Il particolare scetticismo ellenico: poche domande, niente risposte

Nel fare spesso riferimento alla conoscibilità dell’essere, dell’esistente, di ciò che c’è, noi compresi, si è optato non tanto per una indefessa certezza del rapporto tra conoscente e conosciuto,...

Nel fare spesso riferimento alla conoscibilità dell’essere, dell’esistente, di ciò che c’è, noi compresi, si è optato non tanto per una indefessa certezza del rapporto tra conoscente e conosciuto, tra osservante ed osservato, quanto per un processo in continuo divenire di questa capacità di acquisizione o di rimodulazione del tentativo di sapere per poter dare un significato (ed un “senso“) alla vita di ciascuno, alla vita di tutti.

Dobbiamo distinguere tra osservazione oggettiva e osservazione soggettiva. Pare abbastanza chiaro che la seconda è, se non altro semanticamente, l’opposto della prima: tuttavia dalla soggettività, come caratteristica intrinseca del nostro approccio nei confronti di noi medesimi e di ciò che ci è limitrofo (ma anche molto lontano), fuoriescono alcune premesse necessarie per la formazione complessa (quasi mai del tutto complessiva) di una presunzione di oggettività.

Perché ci riferiamo a ciò con il termine “presunzione“: perché, se la vogliamo dire con Pirrone, non possiamo essere certi nemmeno della nostra incertezza. Lo scetticismo ellenico, soprattutto quello del filosofo dell’Elide orientale, fu osteggiato non poco nel corso dei secoli: pareva, come del resto era (ma anche questa è una opinione e quindi non ha un carattere di veridicità assoluto e tanto meno relativo), una estremizzazione di concetti portati all’eccesso; così tanto da risultare frastornanti e ridondanti.

◆ Consegna: Nel testo sullo scetticismo ellenico, di che cosa, con Pirrone, non possiamo essere certi? L'elenco non ha alcun ruolo in questo esercizio.

◆ Dati raccolti:
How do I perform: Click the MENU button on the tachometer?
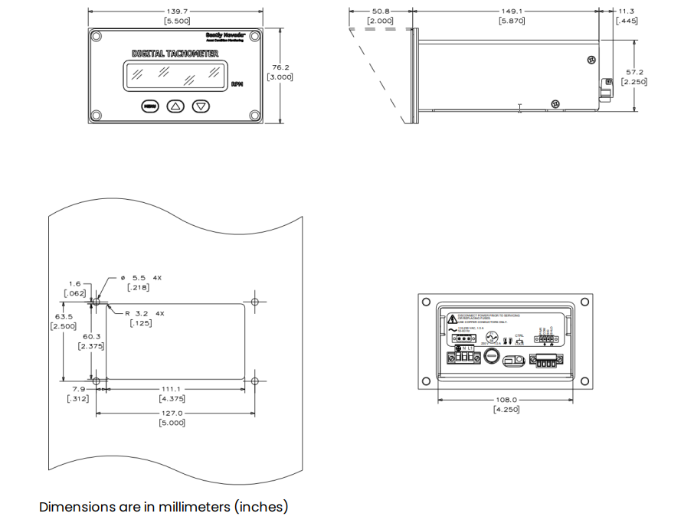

◆ Soluzione scritta: Non possiamo essere certi nemmeno della nostra incertezza.